ACTIVITY: All the data below needs to be retyped exactly as shown.

SUPPLIED DATA:
▼▼▼

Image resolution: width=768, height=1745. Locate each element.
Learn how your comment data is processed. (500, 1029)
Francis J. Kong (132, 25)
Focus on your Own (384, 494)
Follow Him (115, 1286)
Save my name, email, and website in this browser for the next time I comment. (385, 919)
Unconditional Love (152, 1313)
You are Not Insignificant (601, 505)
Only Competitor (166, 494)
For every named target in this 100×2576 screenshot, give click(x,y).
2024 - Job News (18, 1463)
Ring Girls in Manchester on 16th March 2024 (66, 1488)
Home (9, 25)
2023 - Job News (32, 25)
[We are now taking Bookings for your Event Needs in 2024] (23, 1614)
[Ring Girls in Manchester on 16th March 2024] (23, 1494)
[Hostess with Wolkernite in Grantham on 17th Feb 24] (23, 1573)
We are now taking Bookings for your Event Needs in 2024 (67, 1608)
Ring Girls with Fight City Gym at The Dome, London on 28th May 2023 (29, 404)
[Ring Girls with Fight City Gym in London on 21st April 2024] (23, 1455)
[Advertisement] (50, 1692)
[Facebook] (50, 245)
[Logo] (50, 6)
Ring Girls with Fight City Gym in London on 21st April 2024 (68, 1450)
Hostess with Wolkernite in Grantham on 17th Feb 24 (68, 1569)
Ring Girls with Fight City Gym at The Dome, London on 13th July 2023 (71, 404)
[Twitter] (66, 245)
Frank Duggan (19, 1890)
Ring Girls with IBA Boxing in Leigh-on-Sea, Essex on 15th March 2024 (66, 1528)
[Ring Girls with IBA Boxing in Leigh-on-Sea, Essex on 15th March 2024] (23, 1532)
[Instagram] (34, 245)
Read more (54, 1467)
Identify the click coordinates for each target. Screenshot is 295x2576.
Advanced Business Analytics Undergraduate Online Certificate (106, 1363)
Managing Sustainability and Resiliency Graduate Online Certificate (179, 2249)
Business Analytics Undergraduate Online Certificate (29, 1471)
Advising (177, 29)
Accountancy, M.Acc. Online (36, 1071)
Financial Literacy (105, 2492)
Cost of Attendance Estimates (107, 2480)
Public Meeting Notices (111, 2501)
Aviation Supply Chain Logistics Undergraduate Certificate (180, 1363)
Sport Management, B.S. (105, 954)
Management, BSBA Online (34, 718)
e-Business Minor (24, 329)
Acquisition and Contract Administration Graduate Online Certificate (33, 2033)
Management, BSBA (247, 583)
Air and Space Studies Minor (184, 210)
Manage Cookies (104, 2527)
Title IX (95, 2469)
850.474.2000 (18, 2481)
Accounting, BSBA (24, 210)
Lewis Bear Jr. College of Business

▲▲▲

TASK SOLUTION:
Image resolution: width=768, height=1745. Locate each element.
Learn how your comment data is processed. (500, 1029)
Francis J. Kong (132, 25)
Focus on your Own (384, 494)
Follow Him (115, 1286)
Save my name, email, and website in this browser for the next time I comment. (385, 919)
Unconditional Love (152, 1313)
You are Not Insignificant (601, 505)
Only Competitor (166, 494)
For every named target in this 100×2576 screenshot, give click(x,y).
2024 - Job News (18, 1463)
Ring Girls in Manchester on 16th March 2024 (66, 1488)
Home (9, 25)
2023 - Job News (32, 25)
[We are now taking Bookings for your Event Needs in 2024] (23, 1614)
[Ring Girls in Manchester on 16th March 2024] (23, 1494)
[Hostess with Wolkernite in Grantham on 17th Feb 24] (23, 1573)
We are now taking Bookings for your Event Needs in 2024 (67, 1608)
Ring Girls with Fight City Gym at The Dome, London on 28th May 2023 (29, 404)
[Ring Girls with Fight City Gym in London on 21st April 2024] (23, 1455)
[Advertisement] (50, 1692)
[Facebook] (50, 245)
[Logo] (50, 6)
Ring Girls with Fight City Gym in London on 21st April 2024 (68, 1450)
Hostess with Wolkernite in Grantham on 17th Feb 24 (68, 1569)
Ring Girls with Fight City Gym at The Dome, London on 13th July 2023 (71, 404)
[Twitter] (66, 245)
Frank Duggan (19, 1890)
Ring Girls with IBA Boxing in Leigh-on-Sea, Essex on 15th March 2024 (66, 1528)
[Ring Girls with IBA Boxing in Leigh-on-Sea, Essex on 15th March 2024] (23, 1532)
[Instagram] (34, 245)
Read more (54, 1467)
Identify the click coordinates for each target. Screenshot is 295x2576.
Advanced Business Analytics Undergraduate Online Certificate (106, 1363)
Managing Sustainability and Resiliency Graduate Online Certificate (179, 2249)
Business Analytics Undergraduate Online Certificate (29, 1471)
Advising (177, 29)
Accountancy, M.Acc. Online (36, 1071)
Financial Literacy (105, 2492)
Cost of Attendance Estimates (107, 2480)
Public Meeting Notices (111, 2501)
Aviation Supply Chain Logistics Undergraduate Certificate (180, 1363)
Sport Management, B.S. (105, 954)
Management, BSBA Online (34, 718)
e-Business Minor (24, 329)
Acquisition and Contract Administration Graduate Online Certificate (33, 2033)
Management, BSBA (247, 583)
Air and Space Studies Minor (184, 210)
Manage Cookies (104, 2527)
Title IX (95, 2469)
850.474.2000 (18, 2481)
Accounting, BSBA (24, 210)
Lewis Bear Jr. College of Business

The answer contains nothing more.